• Brief:
Please copy every line of the data in which the string "agent" appears.

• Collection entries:
--- START ---
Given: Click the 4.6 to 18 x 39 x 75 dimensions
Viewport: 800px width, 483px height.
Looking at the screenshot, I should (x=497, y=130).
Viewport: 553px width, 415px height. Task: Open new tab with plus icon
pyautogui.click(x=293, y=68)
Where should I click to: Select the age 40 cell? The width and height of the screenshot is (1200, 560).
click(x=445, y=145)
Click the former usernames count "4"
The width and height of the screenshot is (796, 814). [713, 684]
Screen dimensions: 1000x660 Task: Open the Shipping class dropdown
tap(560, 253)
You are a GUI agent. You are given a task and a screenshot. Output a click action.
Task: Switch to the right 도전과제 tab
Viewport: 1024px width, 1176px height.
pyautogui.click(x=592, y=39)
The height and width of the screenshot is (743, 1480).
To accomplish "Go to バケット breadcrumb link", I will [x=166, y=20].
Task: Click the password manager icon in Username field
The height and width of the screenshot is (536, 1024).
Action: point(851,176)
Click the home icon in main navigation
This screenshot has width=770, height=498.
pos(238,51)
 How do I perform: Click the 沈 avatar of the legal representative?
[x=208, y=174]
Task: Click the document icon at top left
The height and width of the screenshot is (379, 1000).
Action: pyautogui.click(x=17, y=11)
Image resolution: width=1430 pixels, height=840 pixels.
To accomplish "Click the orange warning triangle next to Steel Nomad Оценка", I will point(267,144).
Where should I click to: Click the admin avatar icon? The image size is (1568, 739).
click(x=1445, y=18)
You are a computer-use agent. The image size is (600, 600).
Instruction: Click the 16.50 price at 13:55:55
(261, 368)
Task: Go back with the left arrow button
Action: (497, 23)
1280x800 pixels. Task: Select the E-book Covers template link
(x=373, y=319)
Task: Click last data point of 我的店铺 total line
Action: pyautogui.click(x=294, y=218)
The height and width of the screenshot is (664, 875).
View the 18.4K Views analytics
--- END ---
• Exercise result:
You are a GUI agent. You are given a task and a screenshot. Output a click action.
You are a computer-use agent. The image size is (600, 600).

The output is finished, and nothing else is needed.